When George Cruz-Martinez, pastor of Iglesia Evangelica Luterana Cristo Rey, an ELCA congregation in Orlando, Fla., asked the members of Cristo Rey how they wanted to celebrate Epiphany, the day the church celebrates the revelation of Jesus Christ to all nations as represented by magi who visit the infant Jesus, “Unanimously they said, ‘Do it the Puerto Rican style. It will be happier.’”
Though Cristo Rey is made up of people from a number of Spanish-speaking countries across the Caribbean, Latin America and South America, George says, still the Puerto Rican influence is strong.
“Puerto Ricans have developed a very joyful celebration” surrounding Epiphany, he says. “Christmas in Puerto Rico begins on the day after Thanksgiving, and it’s celebrated straight through Epiphany.”
In the Puerto Rican tradition, Epiphany is also known as “El Dia de Los Reyes” or Three Kings Day.
George explains, “We use what we call the Campesina Jibaro liturgy” — a Lutheran liturgy done to Puerto Rican music.

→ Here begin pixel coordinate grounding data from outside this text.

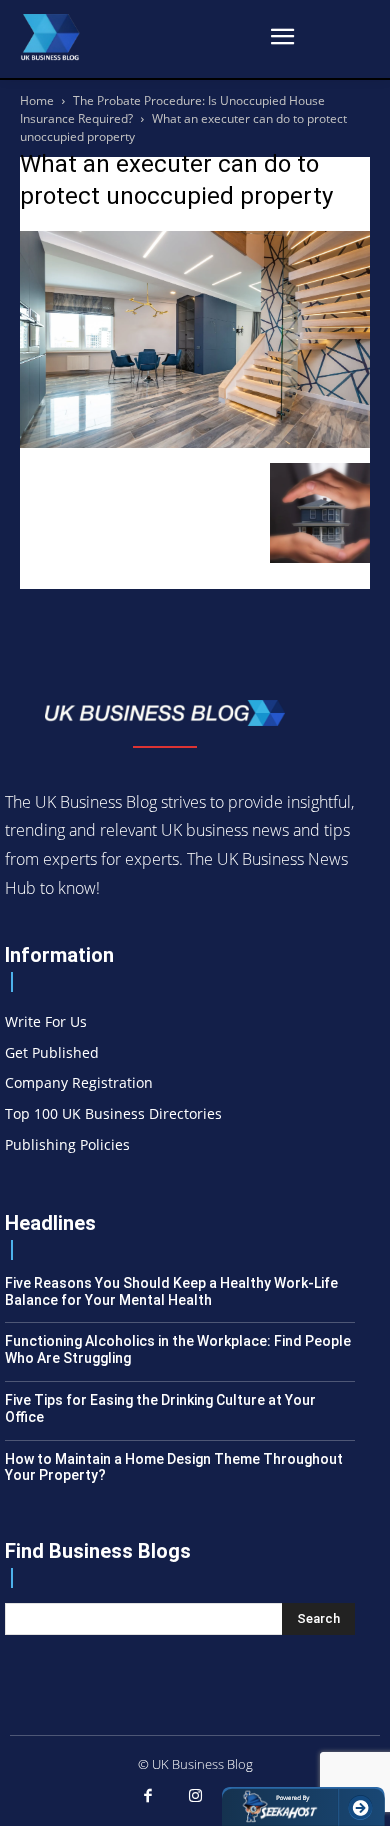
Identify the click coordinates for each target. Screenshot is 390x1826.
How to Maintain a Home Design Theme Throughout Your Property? (174, 1467)
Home (37, 100)
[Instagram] (195, 1797)
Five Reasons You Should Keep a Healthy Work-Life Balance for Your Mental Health (171, 1291)
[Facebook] (148, 1797)
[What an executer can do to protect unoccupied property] (195, 442)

The service also “involves a lot of Caribbean instruments” like the “guiro” — a hollow gourd with grooves on the side that produce a scratchy, washboard-like sound when the “palitos,” or sticks, are run across them.
They also use the guitar and maracas to play “traditional Lutheran songs with Caribbean rhythm and flavor,” George says. “It sounds outstanding.”
Also in keeping with El Dia de Los Reyes tradition, many members of Cristo Rey give gifts on Epiphany rather than Christmas.
“We’re bi-cultural in a sense. Some people do give gifts for both,” George shares. But “the tradition has been that gift-giving is done on Three Kings Day. The tradition is that kids put shoeboxes under their beds with a little hay (the hay was for the wise men’s camels), and a small gift was left in the box.”
At the Epiphany service this year, children will receive a small goodie bag filled with coloring books, crayons and candies. The service will be open to the community, so that all children may come and receive a gift.
“Through the entire island of Puerto Rico and a lot of Puerto Ricans in [the U.S.], it’s very special,” George says of the holiday. “It’s meaningful for a lot of people. It also takes the pressure off the Christmas atmosphere that we’ve created in the United States that really robs the season of its meaning.”